Entries.

☆ ☆ ☆ ☆ ☆ ☆ ☆

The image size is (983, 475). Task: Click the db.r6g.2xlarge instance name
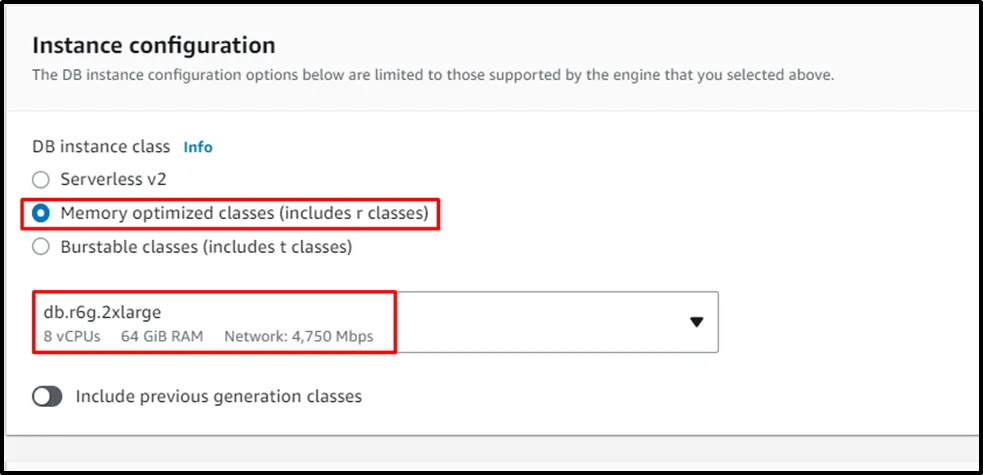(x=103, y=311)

☆ ☆ ☆ ☆ ☆ ☆ ☆

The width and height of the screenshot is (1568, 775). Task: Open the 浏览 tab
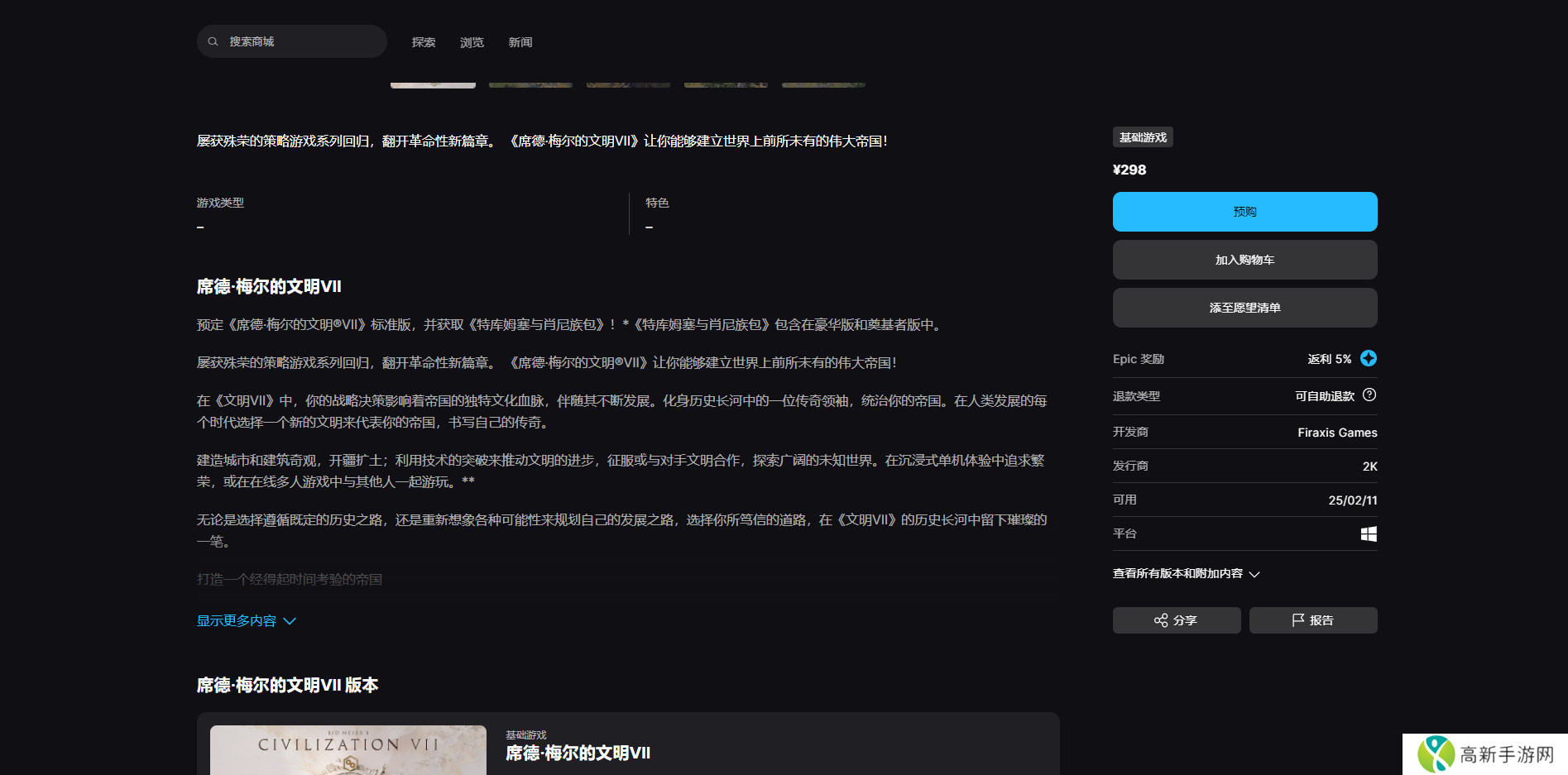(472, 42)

☆ ☆ ☆ ☆ ☆ ☆ ☆

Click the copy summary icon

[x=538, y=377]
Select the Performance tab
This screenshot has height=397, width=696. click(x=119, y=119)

☆ ☆ ☆ ☆ ☆ ☆ ☆

What you should do.
Turn the part of the material above that opens with the line containing "The image size" and closes with the line containing "(x=103, y=311)", both ends included, into a Markdown table with the columns Row and Line, numbering each row and skipping blank lines. Leave the pictures out.

Response for this exercise.
| Row | Line |
|---|---|
| 1 | The image size is (983, 475). Task: Click the db.r6g.2xlarge instance name |
| 2 | (x=103, y=311) |